Chapter 12 — Hypothesis Testing for Decisions 
=======================================================================

.. |trackd_run| replace:: d12
.. include:: _includes/track_d_run_strip.rst


Why this chapter exists
-----------------------
Most teams *think* they are making data-driven decisions, but often they are really
reacting to random noise:

- “Sales were higher this week — the promo worked!”
- “Cycle time dropped — the new process is better!”

This chapter reframes hypothesis testing as **business experimentation**: a disciplined
way to decide whether a change is likely *real* and whether it is **worth acting on**.

What “good” looks like in this book
-----------------------------------
Clean books → reliable dataset → defensible analysis → usable forecast → decision memo

Chapter 12 focuses on the **decision memo** step:

- Did we measure the right thing?
- Did we pre-commit to the metric and the test window?
- Is the effect big enough to matter (not just “statistically significant”)?

Key accounting & operations terms (quick definitions)
-----------------------------------------------------
Accounts Receivable (AR)
   Money customers owe you. In the NSO case, AR invoices and collections are recorded as events.

Accounts Payable (AP)
   Money you owe suppliers. In NSO, AP invoices and payments are recorded as events.

Invoice
   A request for payment tied to a sale (AR) or a supplier bill (AP). In this project, invoices are identified by ``invoice_id``.

Average Order Value (AOV)
   Average invoice amount (here, for AR invoices). Used as the “promotion” outcome metric.

Cycle Time (AP processing)
   Time between an AP invoice date and payment date. Here we approximate **days-to-pay**.

Control vs Treatment
   Two groups: “business as usual” (control) vs “new thing” (treatment).

Null Hypothesis (H0)
   “No difference” (promo has no effect; new AP process saves no time).

Alternative Hypothesis (H1)
   “There is a difference” (promo changes AOV; process reduces cycle time).

P-value
   Under H0 (“no effect”), how surprising is what we observed? Small p-values mean the result is
   unlikely *if there truly were no effect*.

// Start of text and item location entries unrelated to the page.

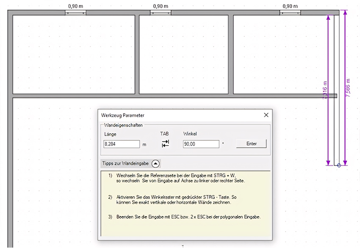Click the 0,90 m label above left window
This screenshot has height=248, width=360.
(75, 6)
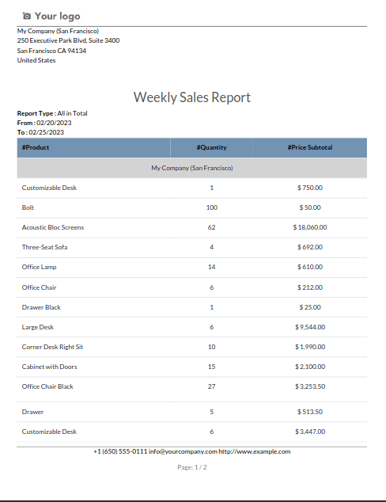Click the $ 18,060.00 subtotal value

(x=310, y=227)
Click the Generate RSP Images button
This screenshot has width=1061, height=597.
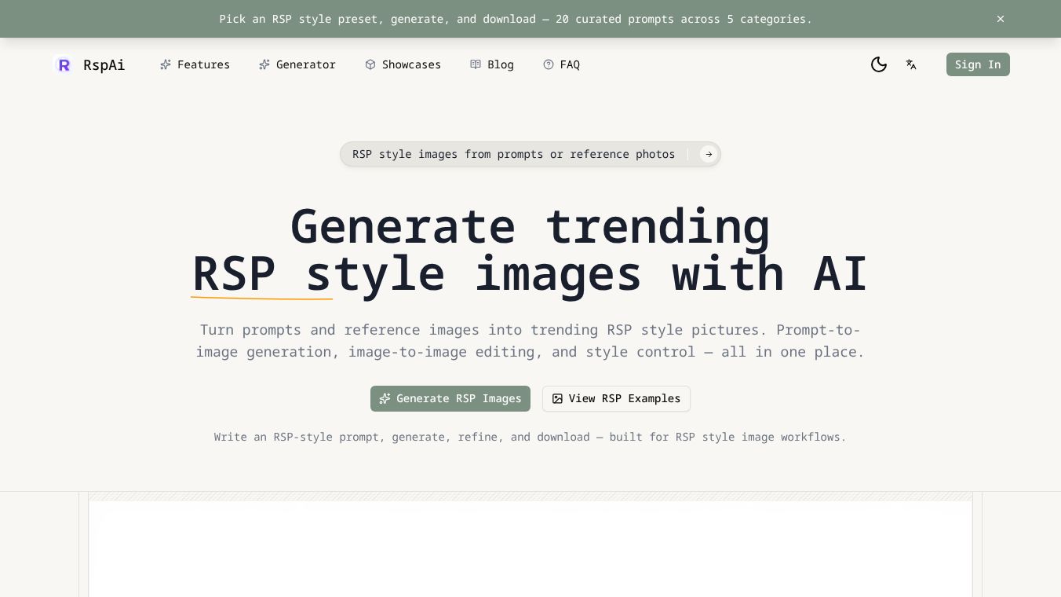point(450,398)
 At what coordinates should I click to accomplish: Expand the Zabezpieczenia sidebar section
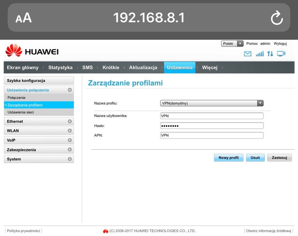coord(39,150)
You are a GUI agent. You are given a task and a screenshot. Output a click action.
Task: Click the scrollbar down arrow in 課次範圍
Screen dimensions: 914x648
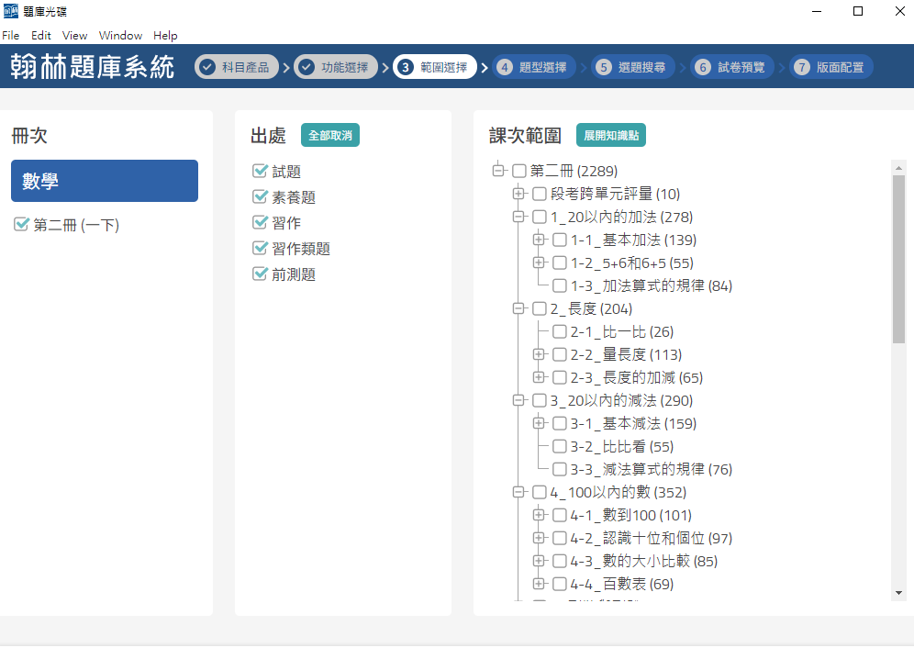[x=898, y=594]
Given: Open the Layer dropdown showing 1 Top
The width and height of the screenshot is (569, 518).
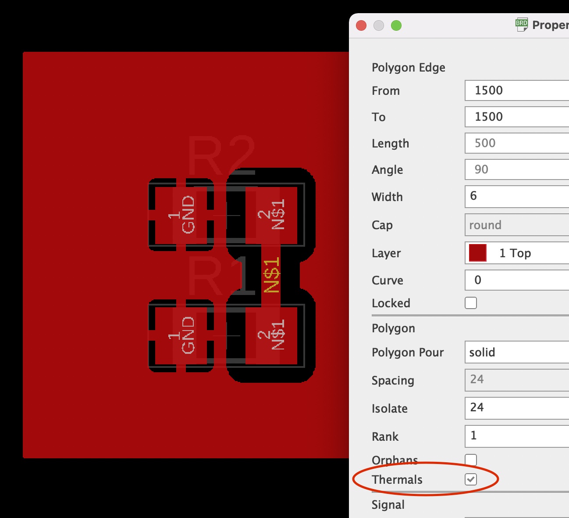Looking at the screenshot, I should click(x=516, y=253).
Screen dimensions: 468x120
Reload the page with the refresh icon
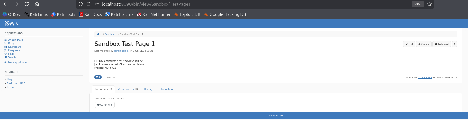(27, 4)
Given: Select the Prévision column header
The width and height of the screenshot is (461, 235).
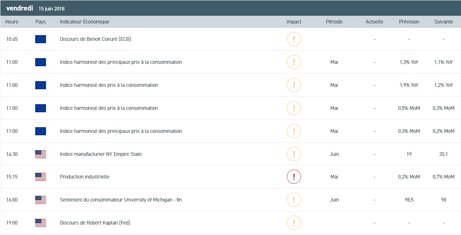Looking at the screenshot, I should point(409,22).
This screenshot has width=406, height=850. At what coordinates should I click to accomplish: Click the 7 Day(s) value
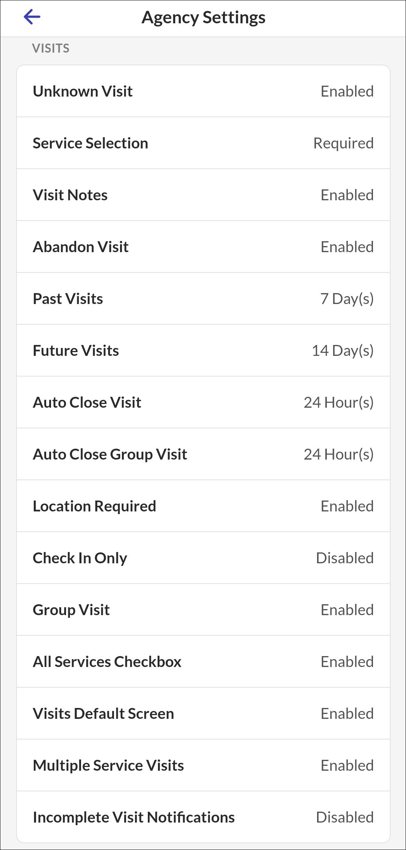click(x=347, y=299)
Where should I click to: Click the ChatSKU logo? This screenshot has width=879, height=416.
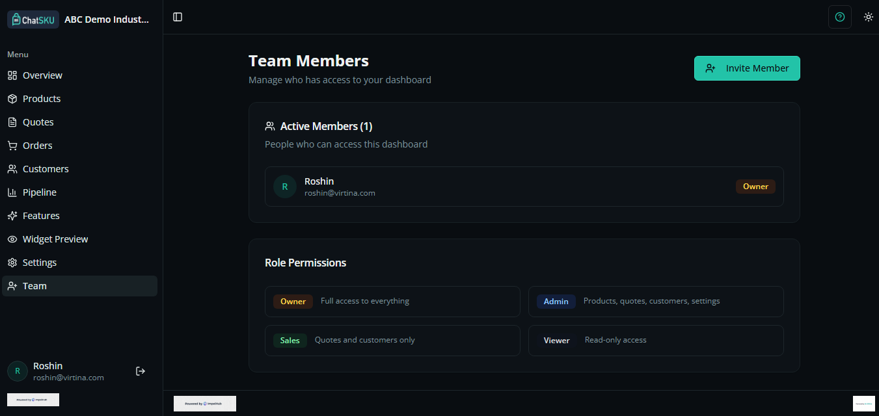pyautogui.click(x=33, y=19)
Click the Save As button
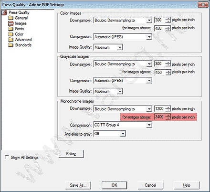The image size is (210, 192). point(78,185)
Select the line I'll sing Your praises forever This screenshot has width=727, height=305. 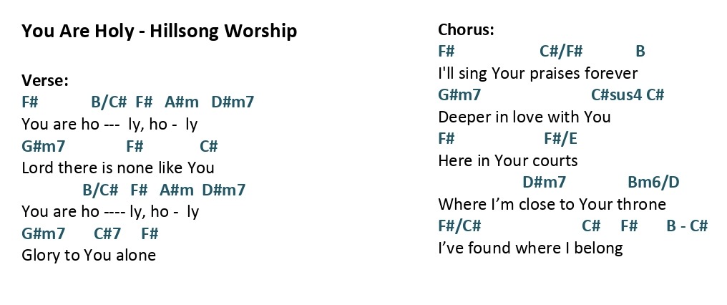click(538, 73)
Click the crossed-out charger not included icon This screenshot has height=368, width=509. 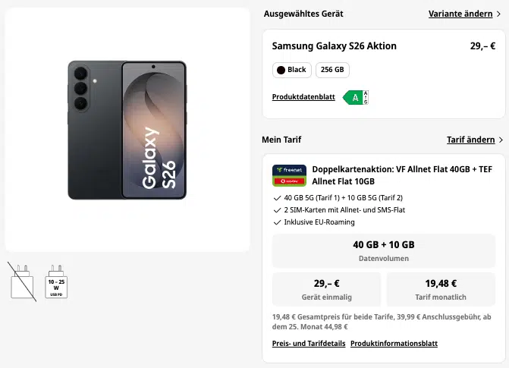[x=22, y=282]
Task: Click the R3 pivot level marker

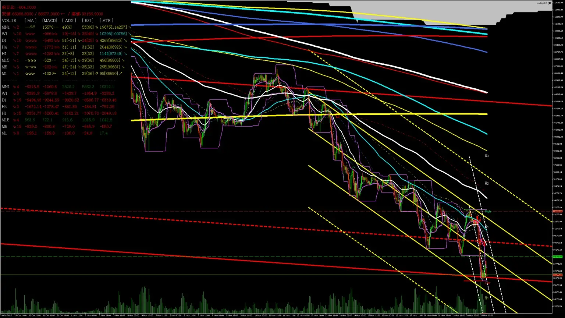Action: point(487,156)
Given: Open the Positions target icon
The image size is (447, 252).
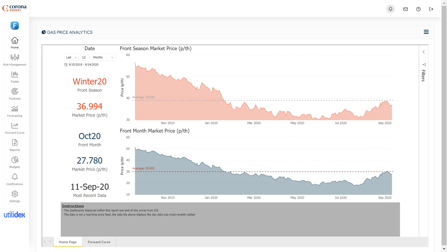Looking at the screenshot, I should [15, 92].
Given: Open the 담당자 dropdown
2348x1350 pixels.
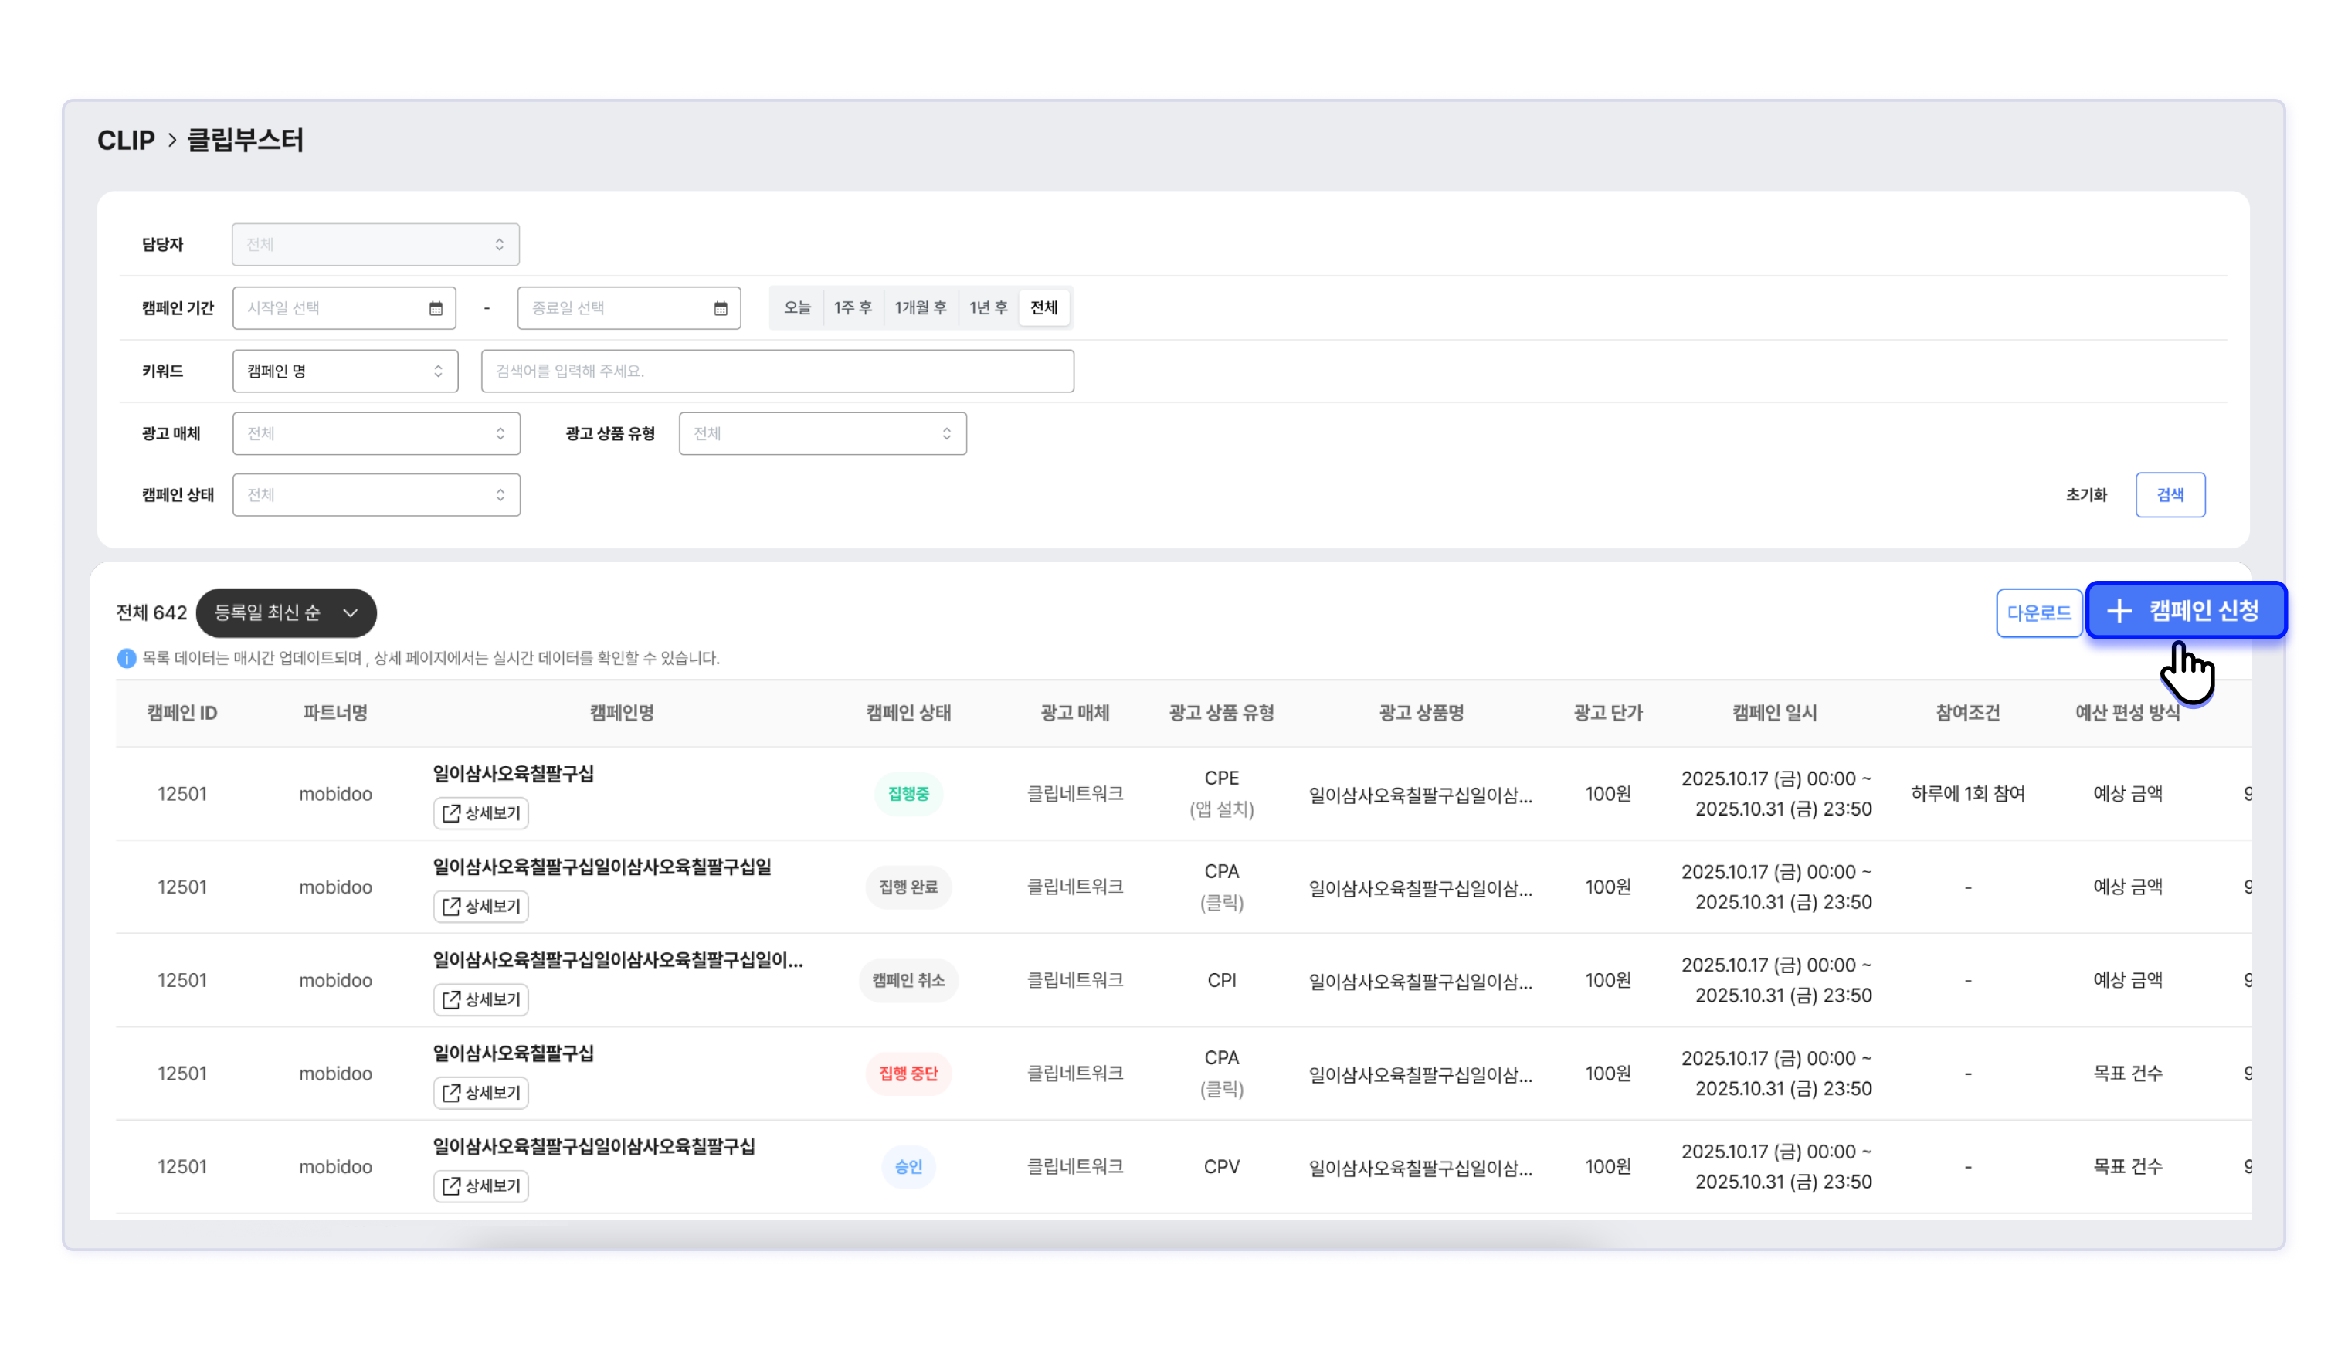Looking at the screenshot, I should click(375, 245).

Alpha (decision threshold)
   The rule you set **before** looking at results (commonly 0.05). In this repo we tie alpha to the confidence level.

Effect Size
   “How big is the impact?” Example: dollars per invoice, or days saved per invoice.

Practical (business) significance
   “Even if real, is it worth doing?” A statistically real effect can still be too small to matter.

P-hacking
   Accidental or intentional “cheating” (testing many metrics, peeking early, changing rules after seeing results)
   until something looks significant.

What the software does (two deterministic teaching cases)
---------------------------------------------------------
NSO v1 doesn’t contain explicit region/promo labels, so we create two **deterministic teaching cases**
from NSO’s event tables:

1) Promotion test (A/B style)
   - Customers are deterministically assigned to **treatment** or **control**
   - We choose a promo month with many invoices (stable sample size)
   - We apply a small, configurable uplift to treatment invoices (teaching knob)
   - We estimate a p-value using a **permutation test** on mean invoice amount
   - We report effect size + bootstrap confidence interval (CI)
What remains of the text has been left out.